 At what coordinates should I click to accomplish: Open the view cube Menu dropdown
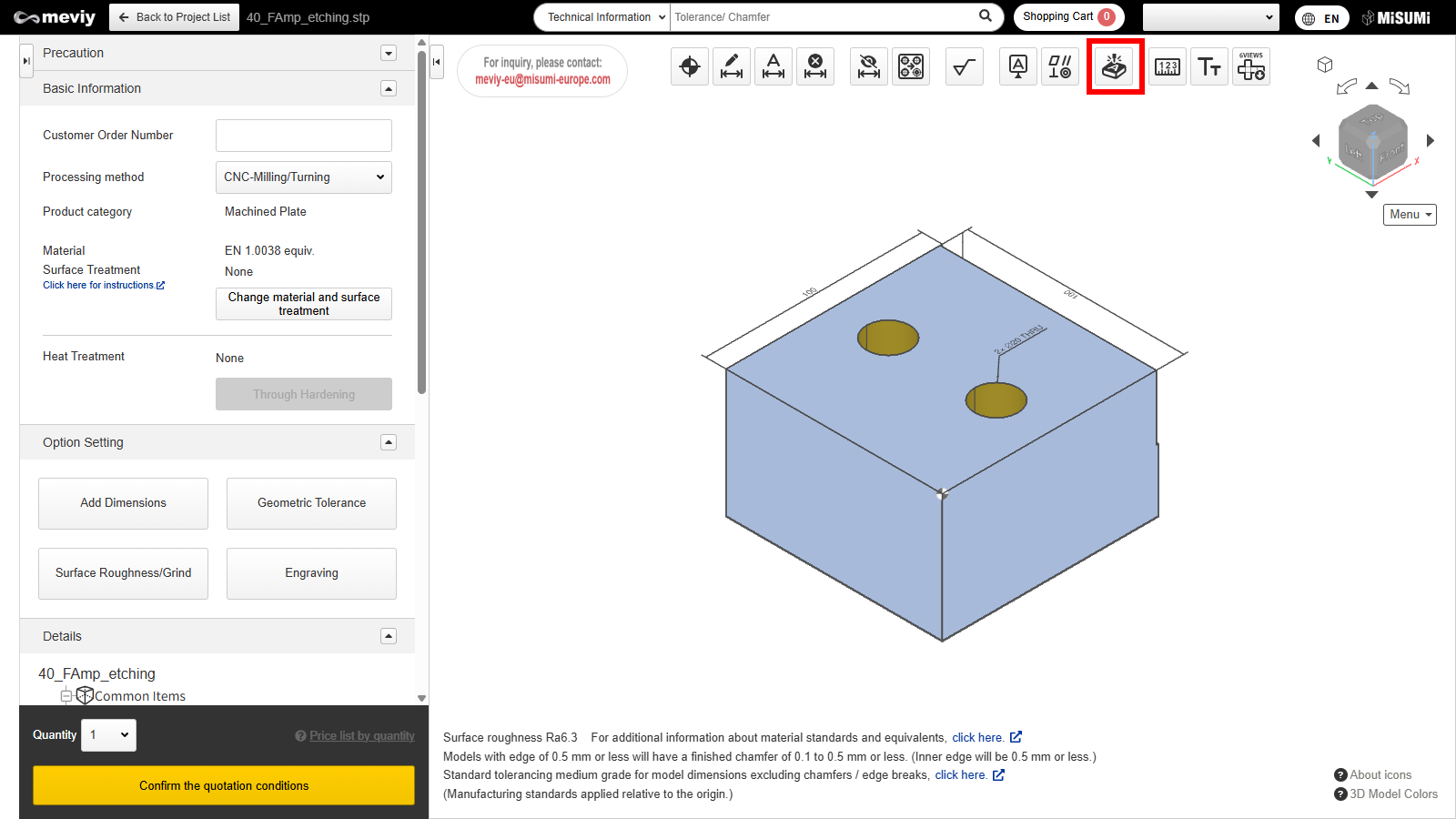[x=1410, y=215]
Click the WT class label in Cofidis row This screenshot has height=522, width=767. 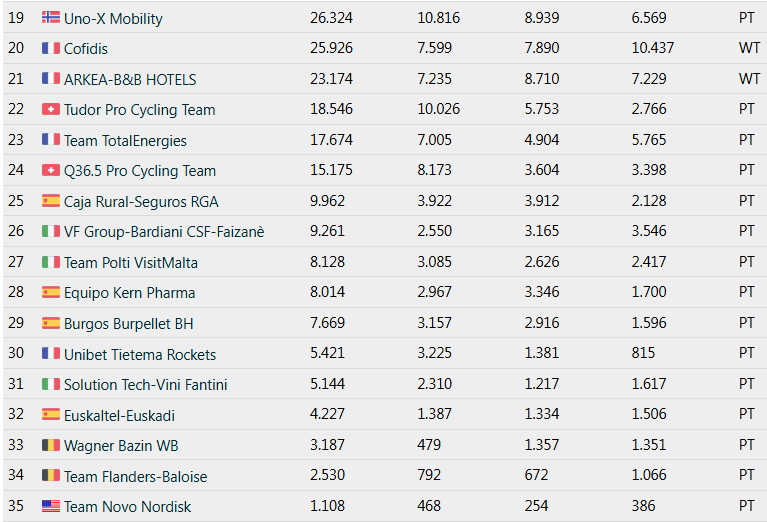click(749, 48)
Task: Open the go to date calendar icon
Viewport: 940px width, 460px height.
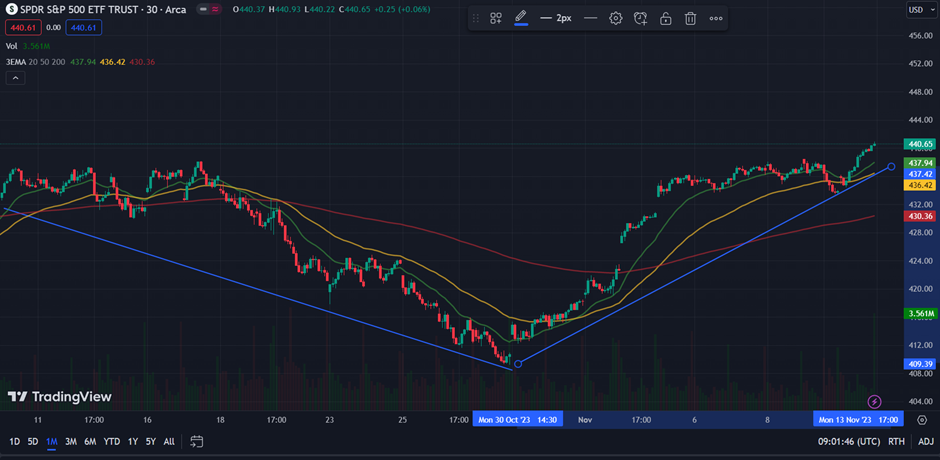Action: pyautogui.click(x=197, y=441)
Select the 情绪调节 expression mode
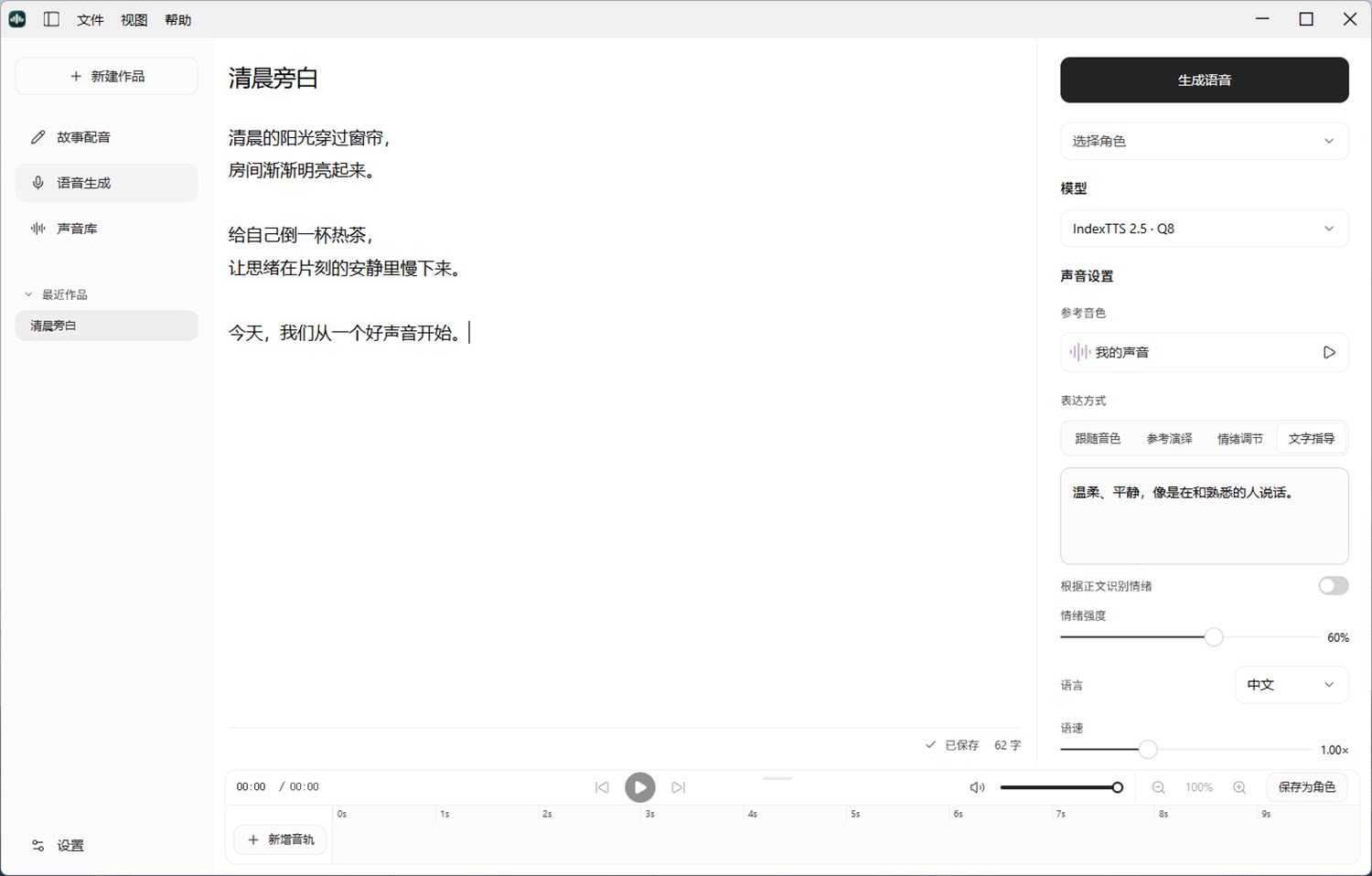This screenshot has height=876, width=1372. pyautogui.click(x=1239, y=439)
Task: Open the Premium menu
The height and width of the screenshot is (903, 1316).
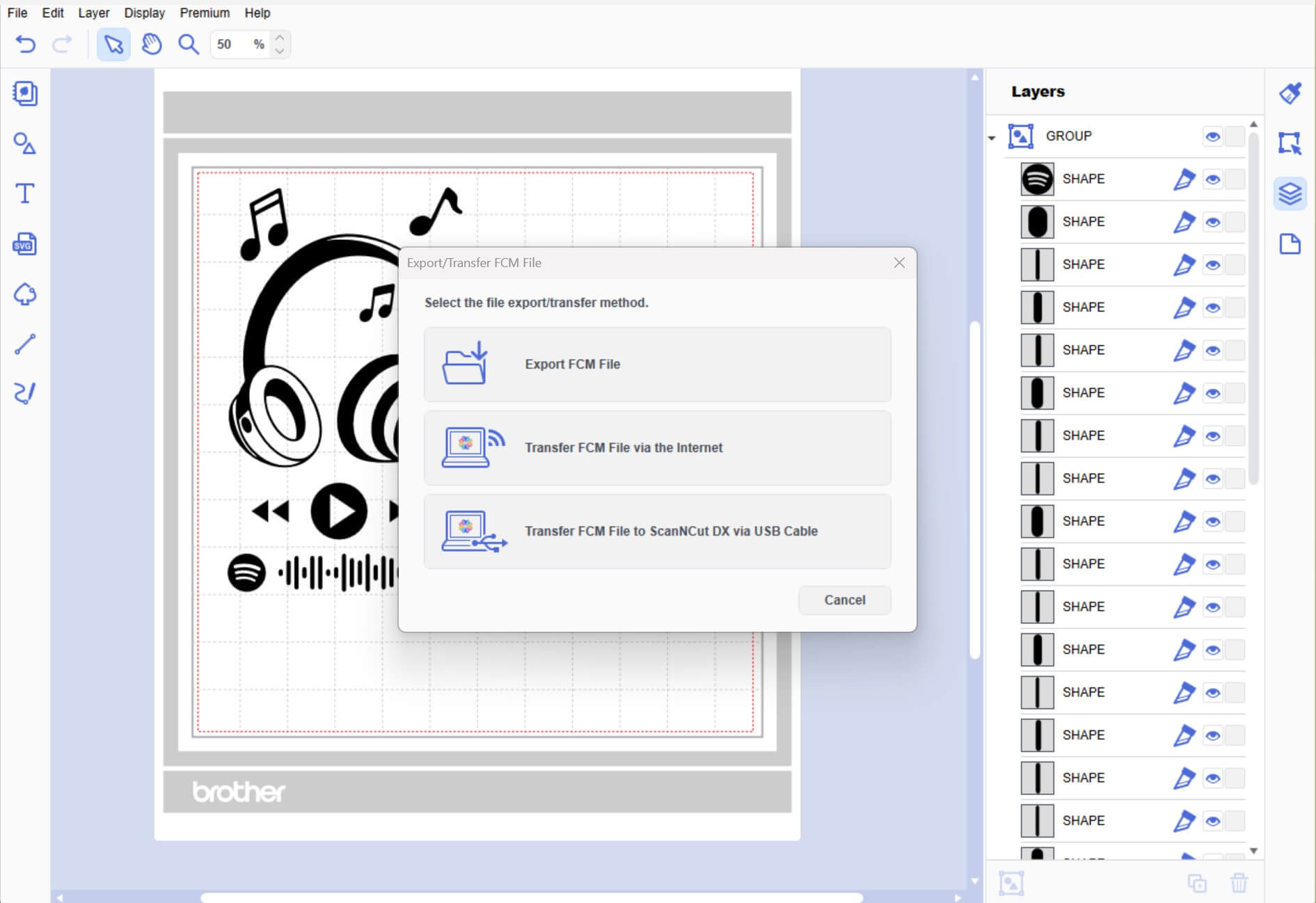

##########

## [Work to be completed]
Give only a number, namely how many lines in the entries above hold the word "Task".

## [Response to this exercise]
2